MANGGARAI, PENA1NTT.COM – Memperingati Hari Antikorupsi Sedunia (HAKORDIA) pada 9 Desember 2025, Kejaksaan Negeri (Kejari) Manggarai menunjukkan capaian signifikan dalam penindakan dan pencegahan korupsi.
Sepanjang tahun 2025, lembaga adhyaksa ini berhasil melaksanakan pemulihan aset negara dengan total pengembalian kerugian keuangan mencapai Rp1,18 miliar dari berbagai kasus yang telah ditangani.
Kepala Kejari Deddy Dilliyanto melalui Kepala Seksi Intelijen Kejari Manggarai, Putu Cakra Ari Perwira menekankan bahwa penegakan hukum terhadap tindak pidana korupsi selalu dijalankan dengan prinsip profesionalisme dan integritas tinggi.
Strategi yang diterapkan mencakup penindakan (represif) dan pencegahan (preventif) secara berimbang.
“Kami bekerja berdasarkan data dan fakta hukum yang kuat. Komitmen kami jelas, tidak ada kompromi bagi siapa pun yang merugikan keuangan negara demi kepentingan pribadi atau golongan,” tegasnya.
Fokus pada Pemulihan Aset
Menurut Putu Cakra, Kejaksaan Negeri Manggarai saat ini fokus tidak hanya pada penuntasan perkara di tahap penyidikan, pra-penuntutan, dan penuntutan, tetapi juga pada pemulihan asset recovery.

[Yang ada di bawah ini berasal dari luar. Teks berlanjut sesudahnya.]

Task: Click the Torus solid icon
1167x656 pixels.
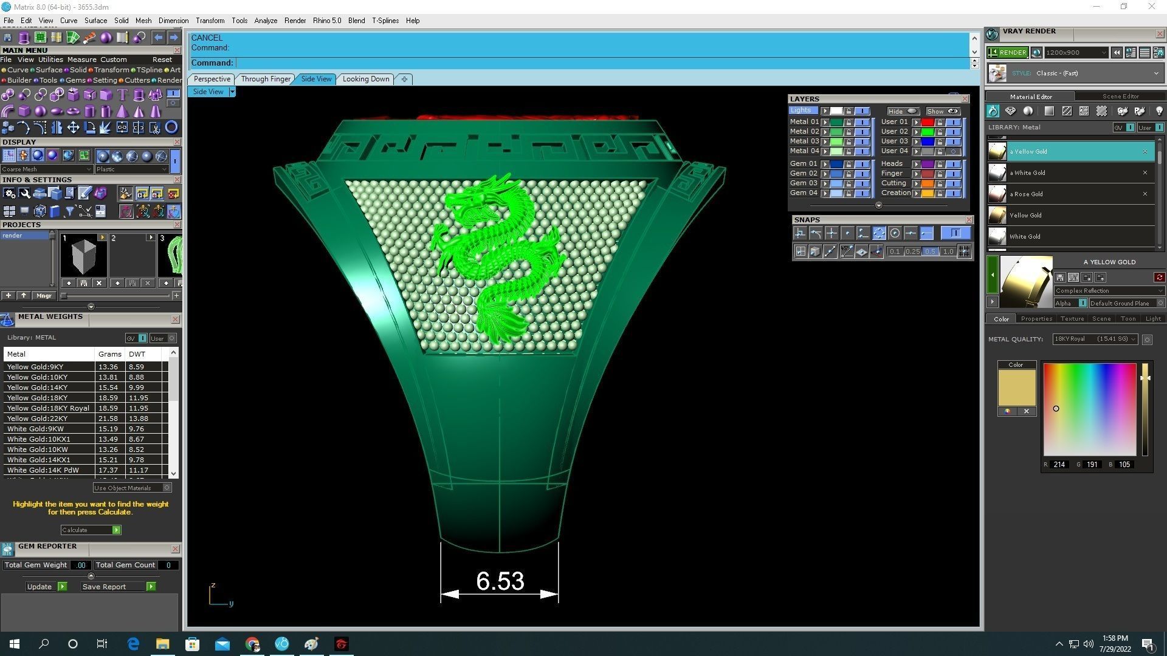Action: [73, 111]
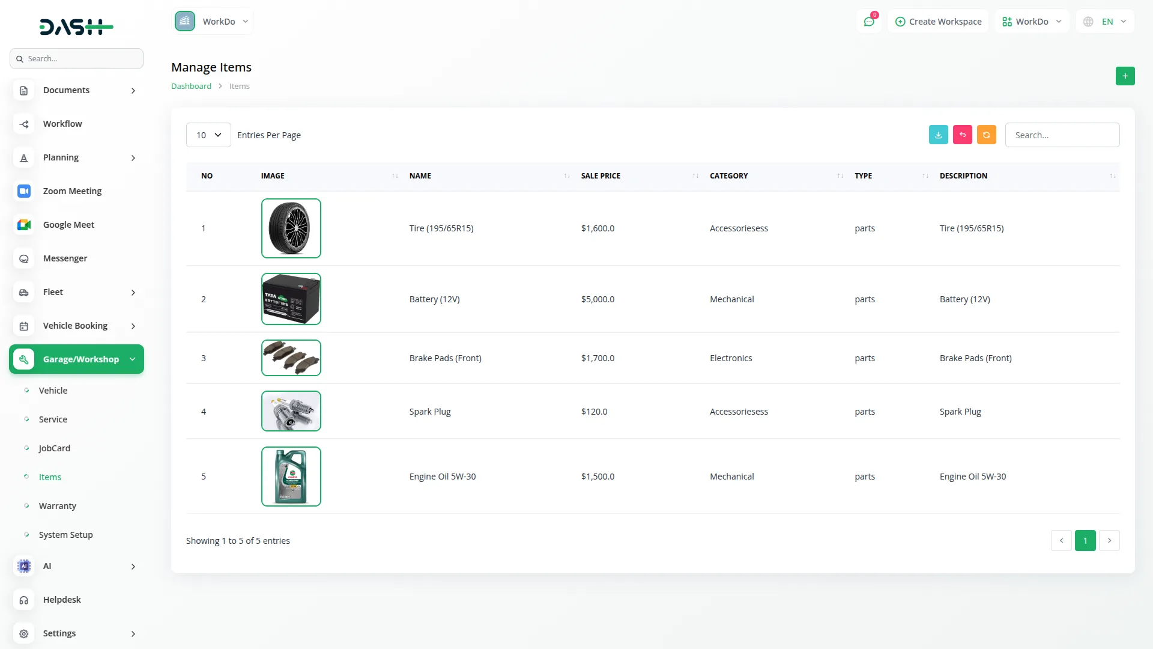The height and width of the screenshot is (649, 1153).
Task: Click the green add item plus button
Action: click(1125, 76)
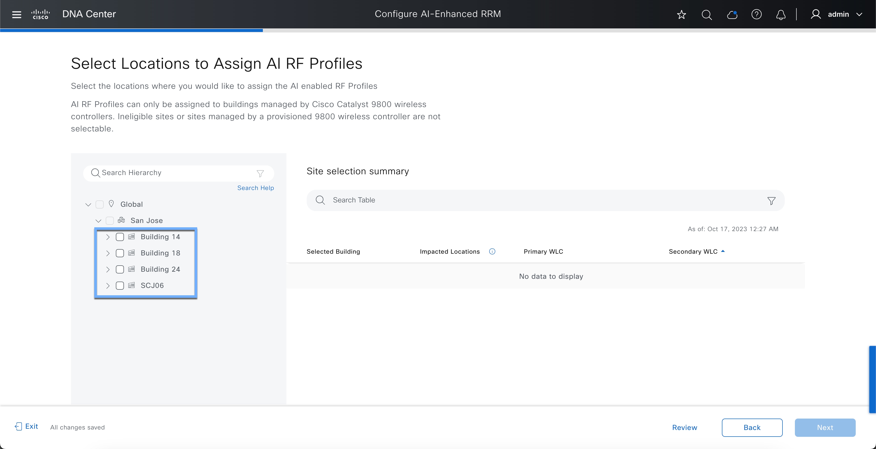Click hierarchy search filter funnel icon
Viewport: 876px width, 449px height.
pyautogui.click(x=260, y=174)
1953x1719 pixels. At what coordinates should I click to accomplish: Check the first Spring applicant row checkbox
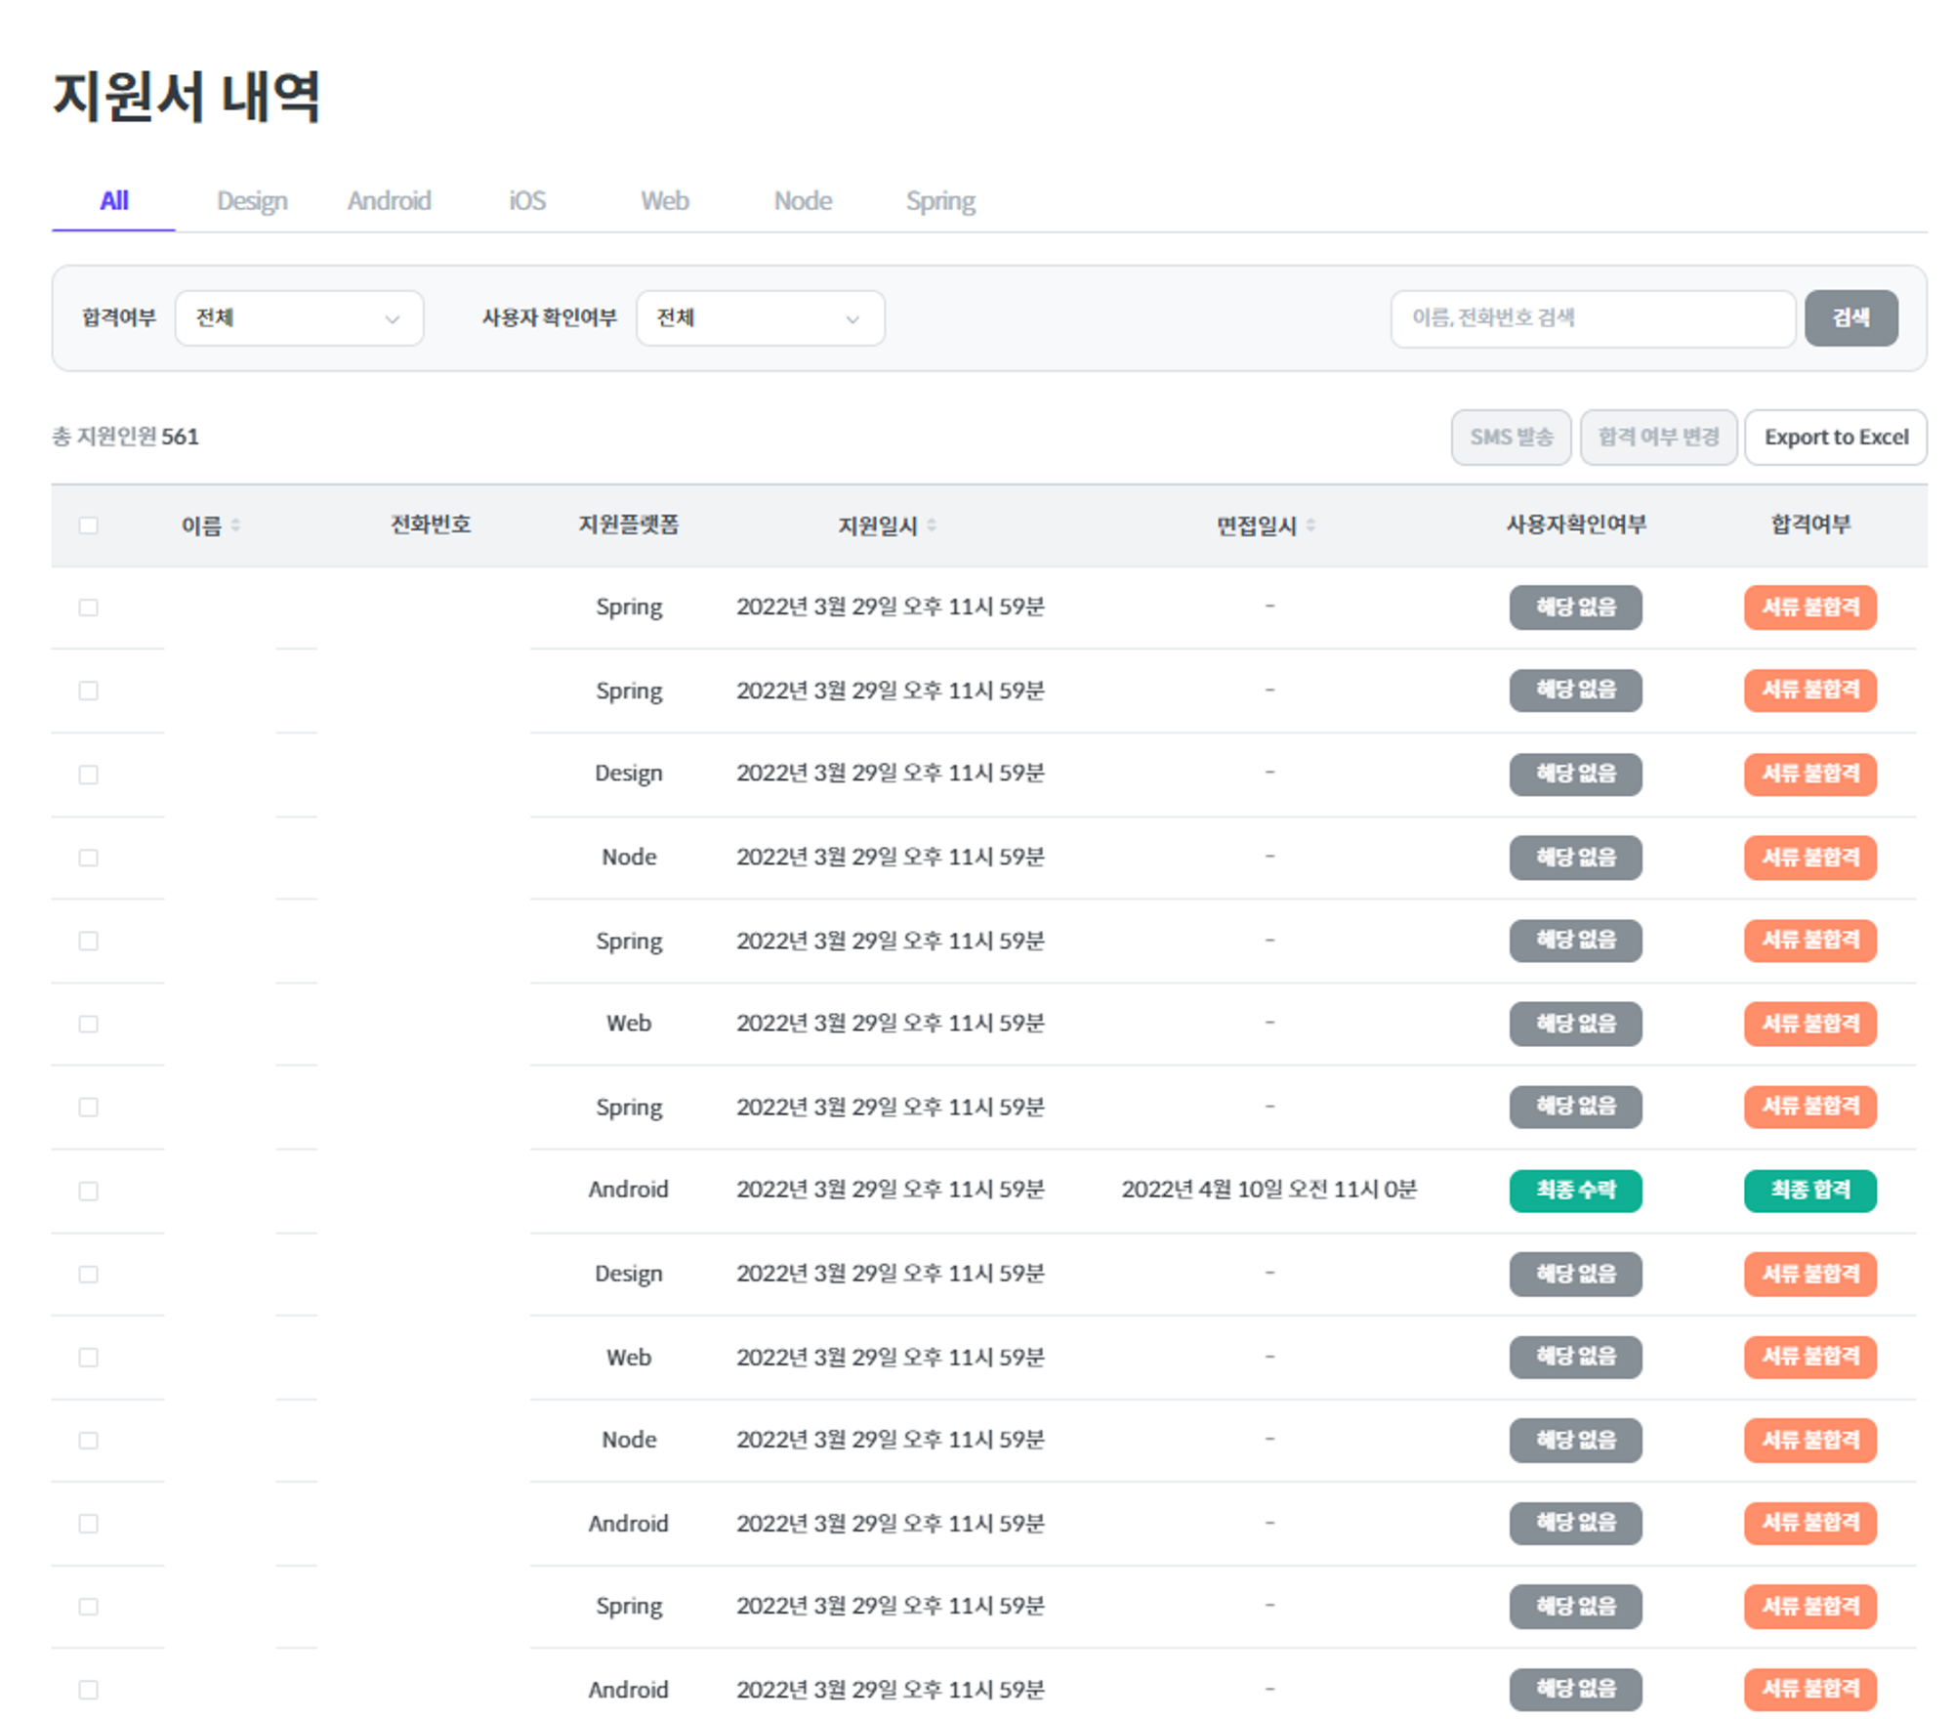[x=89, y=608]
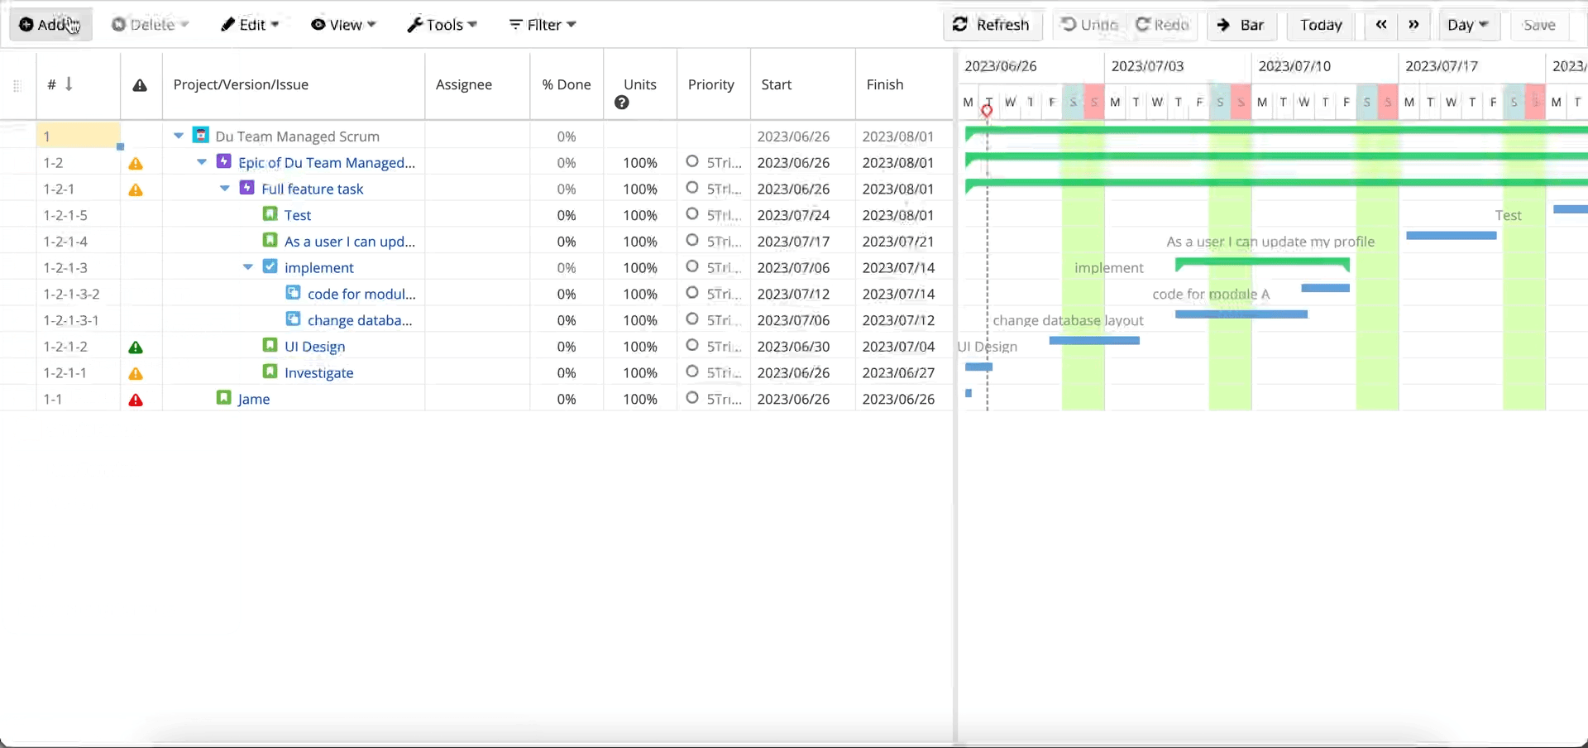This screenshot has width=1588, height=748.
Task: Click the Today button
Action: pyautogui.click(x=1321, y=25)
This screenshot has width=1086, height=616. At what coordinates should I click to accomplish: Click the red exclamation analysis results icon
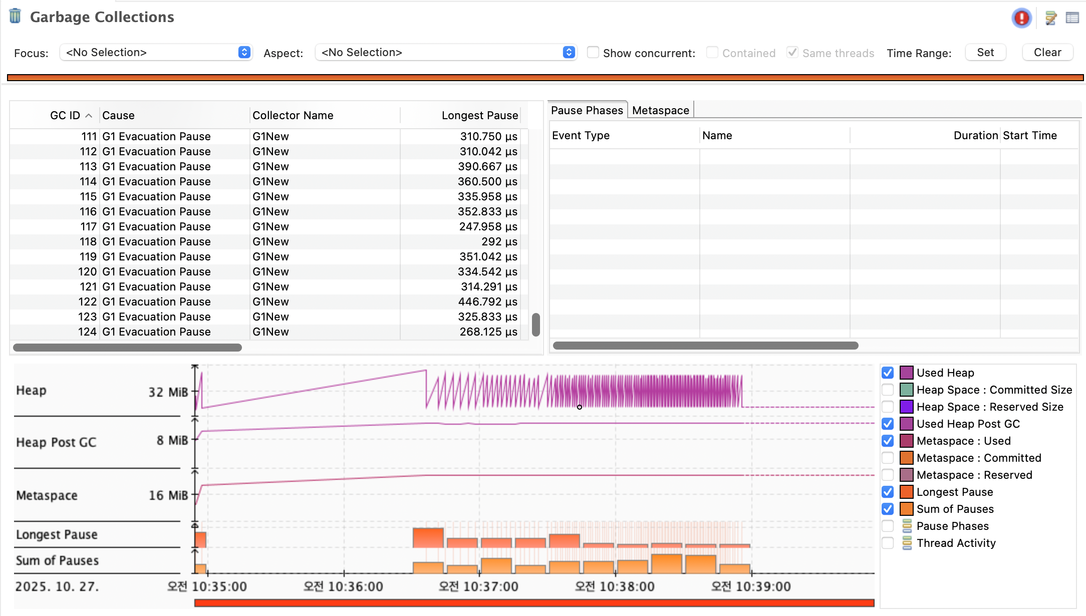(1021, 18)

Upaya pemulihan ini diwujudkan melalui penelusuran serta perampasan aset yang terbukti berasal dari hasil kejahatan korupsi.
“Nilai kerugian negara yang telah kami selamatkan mencapai miliaran rupiah. Kami tidak hanya memidanakan, tetapi juga berupaya mengembalikan uang rakyat,” ujarnya.
Selain penindakan, peran intelijen Kejaksaan ditingkatkan dalam kegiatan preventif. Kejari Manggarai aktif memberikan pendampingan hukum kepada pemerintah daerah untuk meminimalkan peluang terjadinya praktik koruptif.
Kegiatan ini dijalankan melalui program Pendampingan Proyek Strategis Daerah (PPS) dan Jaksa Pengacara Negara (JPN).
Inovasi pencegahan korupsi di tingkat akar rumput juga diperkuat melalui program Jaksa Garda Desa (JAGA DESA).
Program ini memberikan pembinaan dan pengawalan hukum kepada aparat desa, memastikan pengelolaan Dana Desa berjalan akuntabel, transparan, dan bebas dari penyimpangan.
Selain itu, penyuluhan dan penerangan hukum rutin dilaksanakan di sekolah dan masyarakat untuk membangun kesadaran antikorupsi.
Putu Cakra mengakui adanya tantangan besar, termasuk potensi perlawanan balik (corruption fight back) dari pihak-pihak yang kepentingannya terganggu.
Namun, ia menegaskan bahwa konsistensi Kejari dalam memberantas korupsi didukung penuh oleh masyarakat Manggarai.
Pada peringatan HAKORDIA ini, Putu Cakra berharap adanya kolaborasi efektif dari seluruh elemen masyarakat, termasuk generasi muda sebagai agen perubahan.
Kolaborasi efektif ini bertujuan untuk mengawal kebijakan publik demi mewujudkan tata kelola pemerintahan yang bersih dan masa depan Manggarai bebas korupsi.
“Pemberantasan korupsi bukan hanya tugas Kejaksaan, tetapi tanggung jawab kolektif. Kami butuh dukungan penuh dan peran aktif dari masyarakat, terutama generasi muda, sebagai garda terdepan untuk memastikan setiap kebijakan publik terwujud demi kemakmuran Manggarai tanpa diciderai praktik korupsi,” pungkasnya.